▶ Dataset entries
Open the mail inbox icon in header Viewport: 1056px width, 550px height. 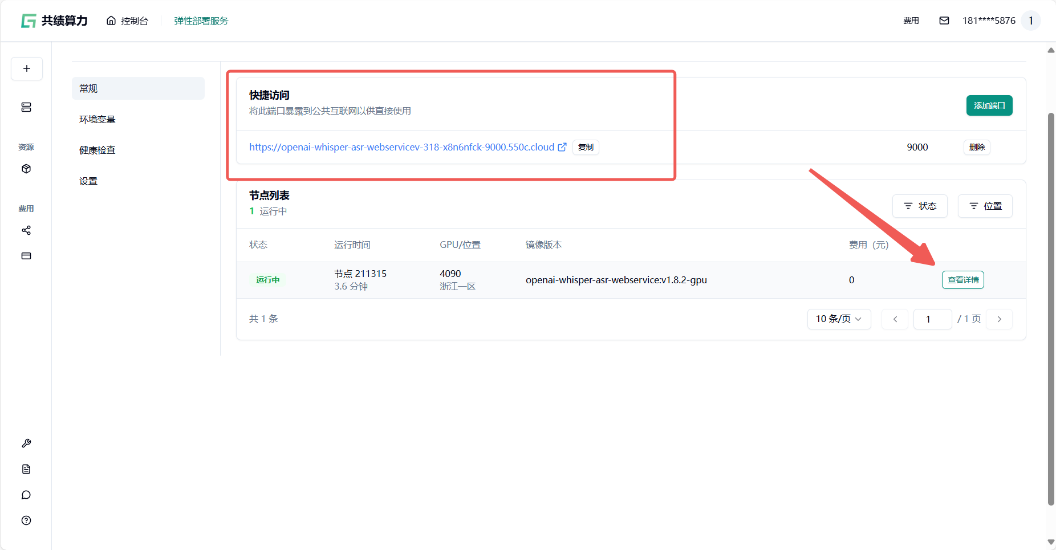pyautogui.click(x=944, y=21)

==

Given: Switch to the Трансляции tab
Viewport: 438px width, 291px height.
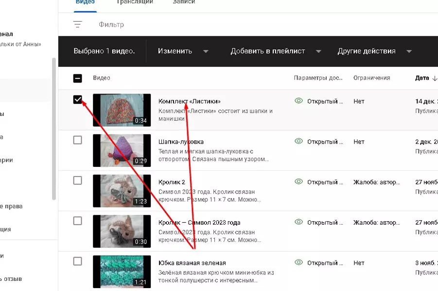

...

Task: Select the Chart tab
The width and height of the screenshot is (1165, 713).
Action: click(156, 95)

▶ How to complete this task
Beginning with the line holding "Given: Switch to the Трансляции tab" and ending with the line holding "Viewport: 438px width, 291px height.", write out the stretch of material above exactly; add no further lines.

▶ Answer to this problem
Given: Switch to the Трансляции tab
Viewport: 438px width, 291px height.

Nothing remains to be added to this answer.